This section details the configuration needed to be carried in Splunk to make the integration function correctly.
The first step to integrating Halo with Splunk is to create at least one alert within the search and reporting app. To do this, complete a search in Splunk, and then click the Save As > Alert option in the top right corner of the screen.
You will then be able to configure your alert as you require.
Once you have an alert created in Splunk that you would like to auto generate tickets from, edit the alert and under "Trigger Actions", select Add Actions > Webhook. You need to add your Halo API URL to the URL option, followed by /notify. If you’re unsure of what this URL should be, it can be found in the Splunk integration configuration screen within Halo, shown a little further on in this guide.
This section details the work that needs to be carried out in Halo in order to make the Splunk integration work.
To enable the Splunk integration in Halo, go to Configuration > Integrations, and enable the module. Once the module has been enabled, click the menu icon for the module to begin configuring it.
Initially, you will see some text detailing the URL that needs to be used when configuring your Webhooks in Splunk.

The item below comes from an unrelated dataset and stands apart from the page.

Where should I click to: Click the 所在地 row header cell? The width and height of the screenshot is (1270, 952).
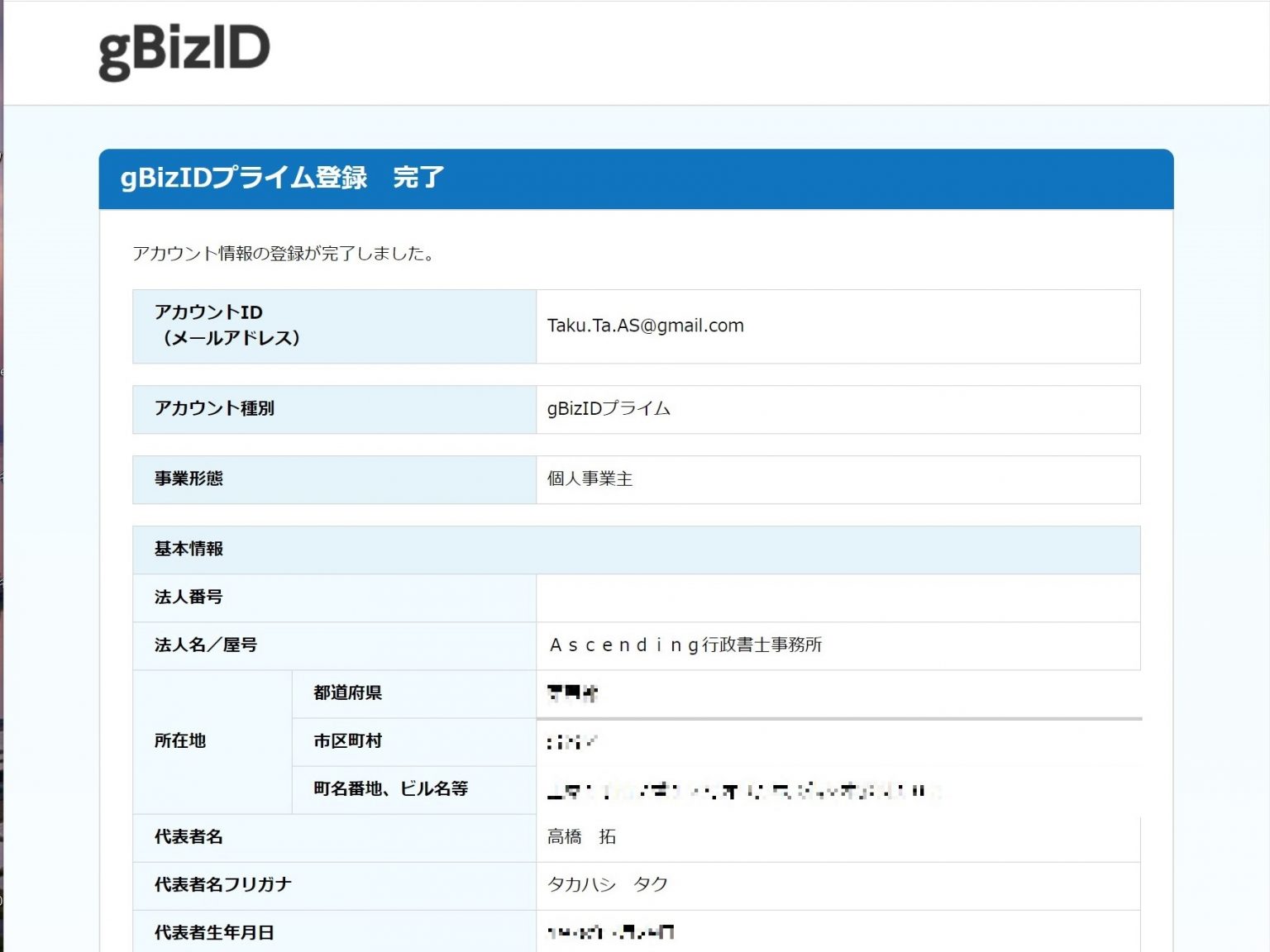[x=180, y=741]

After this, there are two options. The first of these is for you to choose the ticket type that you would like new tickets to be created with when Halo receives alerts from Splunk. The second option is for you to choose the end user that new tickets created from Splunk alerts gets assigned too.

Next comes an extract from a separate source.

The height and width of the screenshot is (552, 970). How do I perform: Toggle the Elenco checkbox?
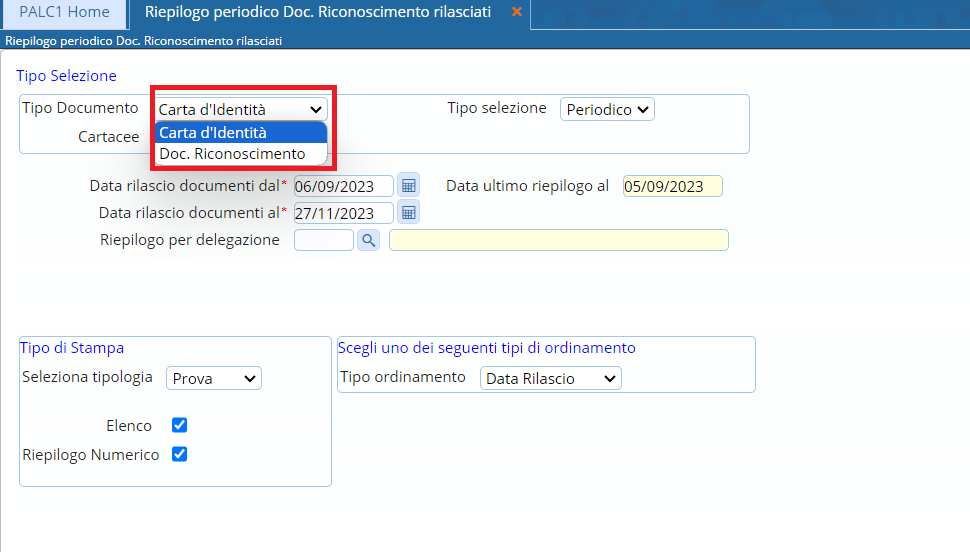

Once the integration has been configured, and a new ticket has been created from a Splunk alert, it is possible to load the results of the Splunk Search that raised the alert from the ticket. If you open any ticket created from a Splunk alert, under "Ticket Details" you will see an option for Splunk search results:
Clicking the “view results” hyperlink will open up Splunk in a new tab directly on the results page of the corresponding search that raised the alert.